Code signing hardly means much. All you have to do is compromise CI to make an organisation sign a binary that isn't based on reviewed code.

How hard is that? I think for the vast majority of us we have to admit our CI would be very easy to compromise. Especially if you can get administrator credentials as easily as these guys apparently can. But even without that, CI executes and runs arbitrary code that's intended to only come from trusted individuals.

Step 1. Find a third party package or library that is being downloaded by a package manager onto a CI box.

Step 2. Compromise the open source dev's laptop by phishing them or something else really basic.

Step 3. Put a back door into that package.

Step 4. Wait for it to be downloaded to and executed on SolarWinds CI.

Step 5. Insert a rootkit into CI.

Now that rootkit can just systematically insert the final back door into any build of that file it sees using link time editing. Every build will have the back door and the owners will eventually sign the binary and push it out to production.

In many orgs CI can actually request signing of any binary it wants, so you don't even have to do that.

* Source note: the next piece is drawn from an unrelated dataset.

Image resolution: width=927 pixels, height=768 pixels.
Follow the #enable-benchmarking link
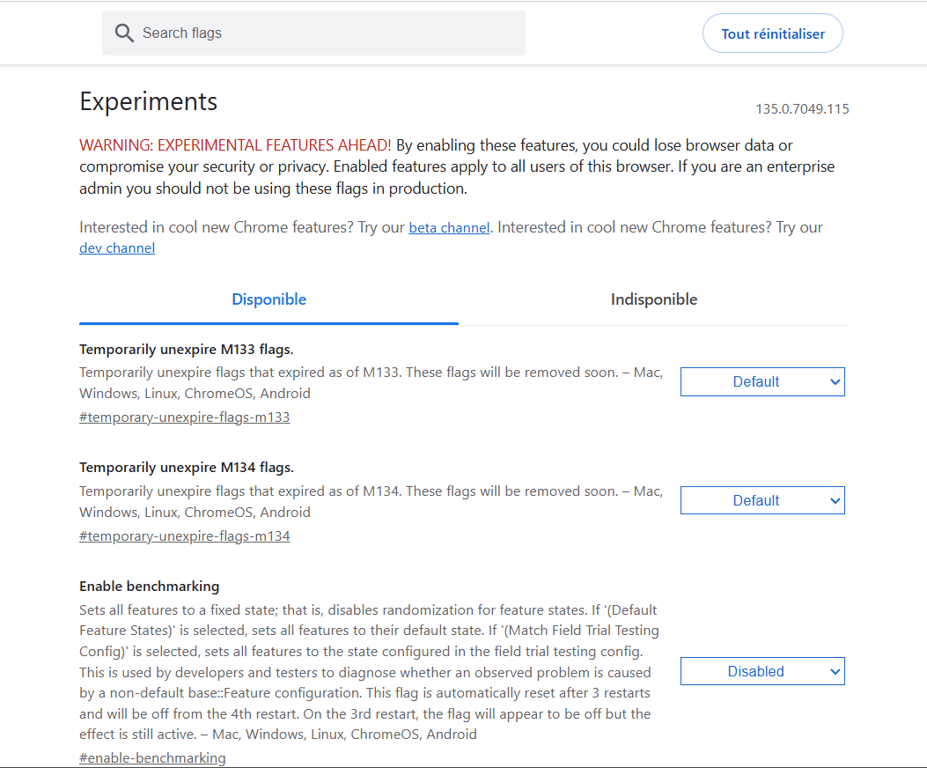[152, 758]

You can just hack the CI machine, grab the credential used to authenticate to the HSM, sign your preferred binary and then ensure users are downloading it.

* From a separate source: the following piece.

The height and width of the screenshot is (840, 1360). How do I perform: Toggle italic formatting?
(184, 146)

> So far there have been zero APT attacks traced back to inside jobs.

That means we're not finding them, not that they don't exist.

Considering how easy it is to create plausible external attack vectors from the inside, I would be surprised if it didn't exist.

As you said, intelligence agencies have had people on the inside of important organisations since forever. That's what they do. It's not like everyone decided inside access is useless, it's more likely it has become easier to not burn insiders by them having to work hands on.


And so perhaps the question that should be keeping the rest of us up at night this week is this:

What if this exploit came through a compromised third-party dependency (eg npm or pypy or deb or rpm or docker image) that made its way into SolarWinds CI system?

Is that something the rest of us now face?


That’s a very good point. The issues with Npm in particular have been studied: https://news.ycombinator.com/item?id=21111911


> Step 2. Compromise the open source dev's laptop by phishing them or something else really basic.

Step 2 can also be: Buy the open source package from the maintaining dev.


Hence the most valuable open source package ever: isOdd.


The attack you describe is plausible but very visible (your backdoor code will be visible on the package manager and generally not easy to take down). I doubt it's the kind of thing that is likely to be used as part of this kind of attack, which wants to remain invisible for as long as possible.


You just have to make it look like a plausible error. There are enough ways to construct accidental RCE bugs in most languages that it's not an issue. And let's face it, how many people are reverse engineering compiled binaries on repos to look for back doors? It doesn't matter if it gets detected a year later when people go looking, as by then it's achieved its purpose already.